На миг ей действительно показалось, что он подойдет и проверит, насколько правдивы ее смелые речи. Напряжение между ними достигло высшей точки, и она, почувствовав потрясенный отклик собственного тела, поняла, что будущее выскальзывает из повиновения, ибо если он сейчас пересечет разделяющее их расстояние, ему не придется применять силу.

Аддис отвернулся, и Мойра едва не лишилась сознания от испытанного облегчения.

— Тогда нам обоим следует молиться, чтобы сдержанность и самообладание, которым я обучился в балтийских странах, оказались такими же крепкими, как мне кажется. Выбери себе одежду и уходи, Мойра. Уходи сейчас же.

Она услышала угрожающее предупреждение в его словах и не стала ждать. Подхватив из сундука полотняную тунику, она тут же выскочила из покоев. На ступеньках последние силы оставили ее. Она прижалась к стене, сдерживая застрявшие в горле рыдания.

Следующие несколько дней она видела Аддиса сравнительно редко. Он рано уходил из дому и вместе с сэром Ричардом отправлялся в Вестминстер, чтобы встретиться с королем. Иногда они даже не возвращались на обед, и Мойра, отдыхая от дневных трудов, вместе с Джейн и Генри ела в одиночестве за столом в напоминавшей пещеру трапезной.

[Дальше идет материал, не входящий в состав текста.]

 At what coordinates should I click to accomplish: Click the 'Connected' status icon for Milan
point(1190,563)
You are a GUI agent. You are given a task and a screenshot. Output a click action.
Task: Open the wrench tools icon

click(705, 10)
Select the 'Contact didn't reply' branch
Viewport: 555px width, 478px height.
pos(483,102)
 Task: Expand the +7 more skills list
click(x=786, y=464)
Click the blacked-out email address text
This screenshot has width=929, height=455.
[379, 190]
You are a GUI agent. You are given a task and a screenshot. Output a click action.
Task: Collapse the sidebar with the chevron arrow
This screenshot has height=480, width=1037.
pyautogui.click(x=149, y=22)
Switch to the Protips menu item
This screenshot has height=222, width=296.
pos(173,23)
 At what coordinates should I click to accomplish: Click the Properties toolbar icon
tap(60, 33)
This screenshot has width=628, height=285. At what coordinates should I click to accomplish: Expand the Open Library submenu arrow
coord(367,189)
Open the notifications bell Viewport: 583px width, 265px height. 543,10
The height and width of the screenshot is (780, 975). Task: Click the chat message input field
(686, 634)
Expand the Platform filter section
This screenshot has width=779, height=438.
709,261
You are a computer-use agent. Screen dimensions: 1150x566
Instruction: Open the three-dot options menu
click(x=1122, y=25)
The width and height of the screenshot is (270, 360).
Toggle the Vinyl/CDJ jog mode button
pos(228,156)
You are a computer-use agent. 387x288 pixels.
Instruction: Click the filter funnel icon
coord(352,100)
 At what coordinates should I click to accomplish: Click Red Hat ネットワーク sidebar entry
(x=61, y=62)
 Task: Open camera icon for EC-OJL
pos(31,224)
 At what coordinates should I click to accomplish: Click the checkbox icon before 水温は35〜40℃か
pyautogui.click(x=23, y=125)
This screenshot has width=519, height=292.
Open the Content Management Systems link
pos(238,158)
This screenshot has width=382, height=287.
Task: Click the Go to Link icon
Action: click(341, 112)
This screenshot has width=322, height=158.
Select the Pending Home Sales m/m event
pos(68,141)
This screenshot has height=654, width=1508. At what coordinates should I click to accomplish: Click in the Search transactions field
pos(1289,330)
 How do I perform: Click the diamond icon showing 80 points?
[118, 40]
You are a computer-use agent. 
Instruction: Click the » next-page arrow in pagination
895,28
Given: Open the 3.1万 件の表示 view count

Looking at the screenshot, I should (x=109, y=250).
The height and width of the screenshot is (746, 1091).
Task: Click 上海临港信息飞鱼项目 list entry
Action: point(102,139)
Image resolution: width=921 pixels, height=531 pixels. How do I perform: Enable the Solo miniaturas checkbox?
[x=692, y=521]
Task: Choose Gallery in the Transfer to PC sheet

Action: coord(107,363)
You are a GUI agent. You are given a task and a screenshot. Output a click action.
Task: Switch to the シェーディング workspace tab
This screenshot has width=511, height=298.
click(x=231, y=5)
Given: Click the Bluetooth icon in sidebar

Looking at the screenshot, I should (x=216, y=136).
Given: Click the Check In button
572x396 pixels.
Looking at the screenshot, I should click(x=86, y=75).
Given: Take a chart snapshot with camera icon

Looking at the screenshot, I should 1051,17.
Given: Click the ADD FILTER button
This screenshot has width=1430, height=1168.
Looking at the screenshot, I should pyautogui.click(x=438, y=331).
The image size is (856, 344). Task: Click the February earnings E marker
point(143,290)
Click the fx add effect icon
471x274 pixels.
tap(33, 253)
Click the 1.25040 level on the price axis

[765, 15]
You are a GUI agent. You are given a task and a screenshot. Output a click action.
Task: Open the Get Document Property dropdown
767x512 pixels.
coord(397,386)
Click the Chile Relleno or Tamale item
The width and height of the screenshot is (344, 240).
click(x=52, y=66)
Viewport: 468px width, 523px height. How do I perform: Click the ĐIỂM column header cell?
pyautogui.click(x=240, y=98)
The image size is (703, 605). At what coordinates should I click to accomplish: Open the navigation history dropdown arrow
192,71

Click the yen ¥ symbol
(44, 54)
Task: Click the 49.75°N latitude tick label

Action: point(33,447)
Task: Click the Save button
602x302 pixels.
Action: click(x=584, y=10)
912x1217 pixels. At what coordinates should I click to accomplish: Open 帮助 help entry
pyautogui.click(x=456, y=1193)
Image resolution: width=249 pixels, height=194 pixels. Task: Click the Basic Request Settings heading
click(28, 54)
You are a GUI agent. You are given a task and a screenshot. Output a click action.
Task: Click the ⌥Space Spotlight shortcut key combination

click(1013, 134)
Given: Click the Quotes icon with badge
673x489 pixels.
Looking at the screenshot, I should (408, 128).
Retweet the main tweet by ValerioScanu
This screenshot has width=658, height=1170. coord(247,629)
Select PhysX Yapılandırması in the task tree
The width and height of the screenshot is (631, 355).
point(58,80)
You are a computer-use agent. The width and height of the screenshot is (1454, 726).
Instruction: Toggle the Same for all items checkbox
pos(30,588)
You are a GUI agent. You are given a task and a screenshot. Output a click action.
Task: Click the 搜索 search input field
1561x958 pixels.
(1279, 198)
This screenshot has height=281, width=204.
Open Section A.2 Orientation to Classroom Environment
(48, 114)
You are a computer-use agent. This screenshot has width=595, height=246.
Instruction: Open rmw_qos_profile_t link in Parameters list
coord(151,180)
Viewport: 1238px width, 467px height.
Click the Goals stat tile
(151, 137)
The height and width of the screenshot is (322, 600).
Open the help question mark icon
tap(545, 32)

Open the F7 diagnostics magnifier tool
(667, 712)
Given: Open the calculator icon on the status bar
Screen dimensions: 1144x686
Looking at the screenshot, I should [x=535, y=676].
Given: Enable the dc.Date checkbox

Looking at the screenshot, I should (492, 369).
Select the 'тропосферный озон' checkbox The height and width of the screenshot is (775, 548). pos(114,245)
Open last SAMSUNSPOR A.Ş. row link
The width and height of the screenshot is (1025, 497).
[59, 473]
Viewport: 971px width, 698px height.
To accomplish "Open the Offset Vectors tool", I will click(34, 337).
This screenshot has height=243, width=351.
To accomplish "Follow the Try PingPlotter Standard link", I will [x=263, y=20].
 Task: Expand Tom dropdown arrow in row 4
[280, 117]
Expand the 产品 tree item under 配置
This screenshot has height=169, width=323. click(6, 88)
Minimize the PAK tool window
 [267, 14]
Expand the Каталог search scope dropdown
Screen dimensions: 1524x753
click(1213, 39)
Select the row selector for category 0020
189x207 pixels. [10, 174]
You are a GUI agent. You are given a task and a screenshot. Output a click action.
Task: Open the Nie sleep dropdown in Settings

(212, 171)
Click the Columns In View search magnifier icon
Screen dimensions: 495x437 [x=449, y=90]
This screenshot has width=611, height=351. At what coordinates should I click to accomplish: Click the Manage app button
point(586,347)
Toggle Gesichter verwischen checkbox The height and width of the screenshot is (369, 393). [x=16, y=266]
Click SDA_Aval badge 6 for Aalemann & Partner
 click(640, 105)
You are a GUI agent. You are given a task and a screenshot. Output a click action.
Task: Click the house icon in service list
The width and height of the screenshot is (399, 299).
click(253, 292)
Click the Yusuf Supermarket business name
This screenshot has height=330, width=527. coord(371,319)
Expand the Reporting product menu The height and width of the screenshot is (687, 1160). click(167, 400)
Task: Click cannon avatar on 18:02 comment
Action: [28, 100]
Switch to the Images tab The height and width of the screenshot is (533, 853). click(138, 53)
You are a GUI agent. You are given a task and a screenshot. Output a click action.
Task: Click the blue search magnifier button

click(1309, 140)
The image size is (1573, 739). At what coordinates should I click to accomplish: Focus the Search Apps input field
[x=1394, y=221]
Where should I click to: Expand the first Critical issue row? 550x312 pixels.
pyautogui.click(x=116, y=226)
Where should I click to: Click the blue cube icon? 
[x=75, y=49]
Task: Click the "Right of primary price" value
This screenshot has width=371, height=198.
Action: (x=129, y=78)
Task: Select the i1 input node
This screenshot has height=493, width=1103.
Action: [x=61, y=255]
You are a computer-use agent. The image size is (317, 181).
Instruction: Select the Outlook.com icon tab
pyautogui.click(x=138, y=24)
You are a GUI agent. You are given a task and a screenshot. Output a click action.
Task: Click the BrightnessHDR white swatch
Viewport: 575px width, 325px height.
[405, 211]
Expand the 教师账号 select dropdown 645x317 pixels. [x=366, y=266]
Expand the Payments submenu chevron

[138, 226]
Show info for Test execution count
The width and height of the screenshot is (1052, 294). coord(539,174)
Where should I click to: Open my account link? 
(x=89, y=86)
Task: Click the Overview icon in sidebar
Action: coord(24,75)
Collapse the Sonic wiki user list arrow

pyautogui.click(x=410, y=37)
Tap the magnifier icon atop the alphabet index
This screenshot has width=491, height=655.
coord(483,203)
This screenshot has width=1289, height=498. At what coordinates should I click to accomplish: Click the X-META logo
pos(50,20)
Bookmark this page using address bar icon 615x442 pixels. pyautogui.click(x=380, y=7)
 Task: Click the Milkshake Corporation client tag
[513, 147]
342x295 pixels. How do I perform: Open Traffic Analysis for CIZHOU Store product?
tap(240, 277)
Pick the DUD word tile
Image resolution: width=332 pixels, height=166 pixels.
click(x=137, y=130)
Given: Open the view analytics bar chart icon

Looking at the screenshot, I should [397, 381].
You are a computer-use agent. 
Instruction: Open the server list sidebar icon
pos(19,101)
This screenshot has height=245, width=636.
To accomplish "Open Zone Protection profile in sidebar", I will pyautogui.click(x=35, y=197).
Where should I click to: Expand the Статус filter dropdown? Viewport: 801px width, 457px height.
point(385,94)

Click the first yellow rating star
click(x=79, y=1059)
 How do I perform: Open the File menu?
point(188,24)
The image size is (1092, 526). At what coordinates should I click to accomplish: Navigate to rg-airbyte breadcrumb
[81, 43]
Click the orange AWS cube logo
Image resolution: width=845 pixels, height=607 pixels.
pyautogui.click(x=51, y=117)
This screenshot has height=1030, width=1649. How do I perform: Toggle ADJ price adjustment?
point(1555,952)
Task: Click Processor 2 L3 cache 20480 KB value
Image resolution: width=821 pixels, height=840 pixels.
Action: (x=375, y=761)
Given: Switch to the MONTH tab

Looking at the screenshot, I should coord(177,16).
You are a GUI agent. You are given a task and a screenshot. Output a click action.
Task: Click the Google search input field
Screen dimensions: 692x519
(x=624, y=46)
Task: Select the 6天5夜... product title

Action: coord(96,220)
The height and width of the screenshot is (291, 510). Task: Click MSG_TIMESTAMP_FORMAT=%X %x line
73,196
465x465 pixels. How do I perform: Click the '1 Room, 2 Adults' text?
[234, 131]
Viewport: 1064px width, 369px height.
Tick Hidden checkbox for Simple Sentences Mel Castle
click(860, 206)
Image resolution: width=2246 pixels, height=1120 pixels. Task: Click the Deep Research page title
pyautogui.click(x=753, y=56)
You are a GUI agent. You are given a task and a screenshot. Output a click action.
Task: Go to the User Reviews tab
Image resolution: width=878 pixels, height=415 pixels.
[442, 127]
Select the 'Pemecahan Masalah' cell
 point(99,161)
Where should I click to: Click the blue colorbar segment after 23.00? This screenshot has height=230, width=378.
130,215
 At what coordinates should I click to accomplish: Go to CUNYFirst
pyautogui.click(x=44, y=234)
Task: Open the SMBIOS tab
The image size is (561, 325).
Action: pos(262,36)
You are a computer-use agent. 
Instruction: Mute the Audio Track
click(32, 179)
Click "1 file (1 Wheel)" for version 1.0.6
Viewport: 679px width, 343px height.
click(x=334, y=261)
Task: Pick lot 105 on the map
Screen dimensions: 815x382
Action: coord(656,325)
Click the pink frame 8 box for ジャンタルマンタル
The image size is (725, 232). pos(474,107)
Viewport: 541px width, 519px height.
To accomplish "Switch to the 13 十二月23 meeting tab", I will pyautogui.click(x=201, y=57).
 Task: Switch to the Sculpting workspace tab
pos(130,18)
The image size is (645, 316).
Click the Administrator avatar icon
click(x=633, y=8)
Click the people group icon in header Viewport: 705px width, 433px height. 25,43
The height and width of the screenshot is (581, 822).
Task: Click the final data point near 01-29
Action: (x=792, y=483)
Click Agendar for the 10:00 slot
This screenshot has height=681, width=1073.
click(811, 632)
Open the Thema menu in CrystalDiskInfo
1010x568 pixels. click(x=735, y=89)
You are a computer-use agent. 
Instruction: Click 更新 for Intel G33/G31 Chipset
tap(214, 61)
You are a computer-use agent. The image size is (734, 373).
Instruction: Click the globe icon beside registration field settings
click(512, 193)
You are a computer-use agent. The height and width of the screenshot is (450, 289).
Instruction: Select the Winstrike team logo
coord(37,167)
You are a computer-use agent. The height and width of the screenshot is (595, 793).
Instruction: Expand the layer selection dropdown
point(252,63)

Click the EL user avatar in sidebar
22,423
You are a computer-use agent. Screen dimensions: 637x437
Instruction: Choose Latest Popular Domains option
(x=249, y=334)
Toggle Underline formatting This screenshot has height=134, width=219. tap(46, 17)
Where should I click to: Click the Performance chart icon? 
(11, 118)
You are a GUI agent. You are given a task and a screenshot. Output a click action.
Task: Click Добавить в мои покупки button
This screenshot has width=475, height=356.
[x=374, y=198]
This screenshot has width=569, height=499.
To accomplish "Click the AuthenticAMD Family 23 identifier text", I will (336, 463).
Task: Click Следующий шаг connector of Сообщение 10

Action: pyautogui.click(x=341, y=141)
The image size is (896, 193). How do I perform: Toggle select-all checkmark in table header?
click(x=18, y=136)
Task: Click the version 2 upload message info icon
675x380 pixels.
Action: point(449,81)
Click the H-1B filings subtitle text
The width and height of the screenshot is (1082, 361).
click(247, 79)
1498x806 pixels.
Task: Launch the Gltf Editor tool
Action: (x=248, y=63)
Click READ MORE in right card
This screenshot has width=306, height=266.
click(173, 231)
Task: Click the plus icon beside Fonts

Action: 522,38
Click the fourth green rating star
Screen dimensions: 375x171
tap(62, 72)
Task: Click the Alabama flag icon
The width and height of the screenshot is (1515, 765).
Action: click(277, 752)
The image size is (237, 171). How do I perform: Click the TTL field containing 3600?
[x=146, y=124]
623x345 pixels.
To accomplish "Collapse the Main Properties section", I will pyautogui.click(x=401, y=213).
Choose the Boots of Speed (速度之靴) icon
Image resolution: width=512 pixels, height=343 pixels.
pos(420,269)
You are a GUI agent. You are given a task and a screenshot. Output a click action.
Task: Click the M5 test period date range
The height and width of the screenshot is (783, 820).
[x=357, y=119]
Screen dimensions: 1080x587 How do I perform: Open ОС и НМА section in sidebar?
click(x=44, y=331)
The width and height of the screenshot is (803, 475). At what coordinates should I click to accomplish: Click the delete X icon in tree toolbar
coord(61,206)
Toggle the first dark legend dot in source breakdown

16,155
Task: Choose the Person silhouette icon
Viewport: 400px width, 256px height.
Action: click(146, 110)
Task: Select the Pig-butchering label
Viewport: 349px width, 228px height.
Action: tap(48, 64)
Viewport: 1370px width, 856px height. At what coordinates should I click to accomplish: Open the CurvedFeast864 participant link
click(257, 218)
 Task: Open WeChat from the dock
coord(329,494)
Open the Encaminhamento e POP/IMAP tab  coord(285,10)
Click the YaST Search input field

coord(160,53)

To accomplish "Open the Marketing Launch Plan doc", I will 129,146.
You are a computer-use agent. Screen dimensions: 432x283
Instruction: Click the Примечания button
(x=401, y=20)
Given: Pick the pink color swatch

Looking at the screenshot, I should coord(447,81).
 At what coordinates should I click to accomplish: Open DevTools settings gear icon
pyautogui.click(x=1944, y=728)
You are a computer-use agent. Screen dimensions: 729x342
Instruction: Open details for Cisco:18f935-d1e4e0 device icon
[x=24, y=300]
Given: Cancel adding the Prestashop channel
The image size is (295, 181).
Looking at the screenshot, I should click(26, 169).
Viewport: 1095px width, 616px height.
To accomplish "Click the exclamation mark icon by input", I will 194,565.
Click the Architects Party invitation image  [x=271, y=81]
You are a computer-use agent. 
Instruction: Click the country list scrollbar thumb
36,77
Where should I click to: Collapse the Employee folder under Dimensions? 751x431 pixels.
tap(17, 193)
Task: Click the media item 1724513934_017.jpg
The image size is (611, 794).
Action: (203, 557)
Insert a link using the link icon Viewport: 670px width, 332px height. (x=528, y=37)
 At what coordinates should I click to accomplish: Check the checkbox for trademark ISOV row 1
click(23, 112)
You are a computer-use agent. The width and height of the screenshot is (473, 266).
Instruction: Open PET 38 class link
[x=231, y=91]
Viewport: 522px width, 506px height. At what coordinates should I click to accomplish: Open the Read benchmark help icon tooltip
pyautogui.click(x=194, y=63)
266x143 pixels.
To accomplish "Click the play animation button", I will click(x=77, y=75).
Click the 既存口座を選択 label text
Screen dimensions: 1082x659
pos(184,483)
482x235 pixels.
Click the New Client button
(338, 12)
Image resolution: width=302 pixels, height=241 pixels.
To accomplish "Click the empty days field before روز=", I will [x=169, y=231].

Они работали от рассвета до сумерек. Джейн и Мойра оттирали полы в комнатах и заново перестилали камышовую крышу. Мойре и Генри удалось залатать дыры в крыше конюшни, они обновили отвалившуюся штукатурку и заново побелили весь дом, однако для ремонта каменной стены и камина требовалась помощь мастера. Она решила пока не обращаться к Аддису с просьбой о деньгах, видя, каким сердитым и молчаливым возвращался он после каждодневных поездок в Вестминстер. Результаты поездок он не обсуждал ни с кем, кроме сэра Ричарда, однако по настроению Аддиса Мойра, делала вывод, что не все шло так, как ему бы того хотелось.

В доме, не считая покоев, имелось еще четыре комнаты. Для себя Мойра облюбовала крошечную комнатку на первом этаже, отчасти потому, что она располагалась дальше всего от спальни Аддиса. Сэр Ричард тем временем доставил из постоялого двора ее повозку, и она расставила нехитрые пожитки вдоль стен. За день она уставала так, что как только голова касалась подушки, она мгновенно проваливалась в глубокий сон, лишенный сновидений. Ее это только радовало. Было бы просто невыносимо лежать всю ночь напролет, размышляя о человеке, находящемся наверху, который решает сложные задачи, касающиеся Барроуборо, Саймона и всего остального.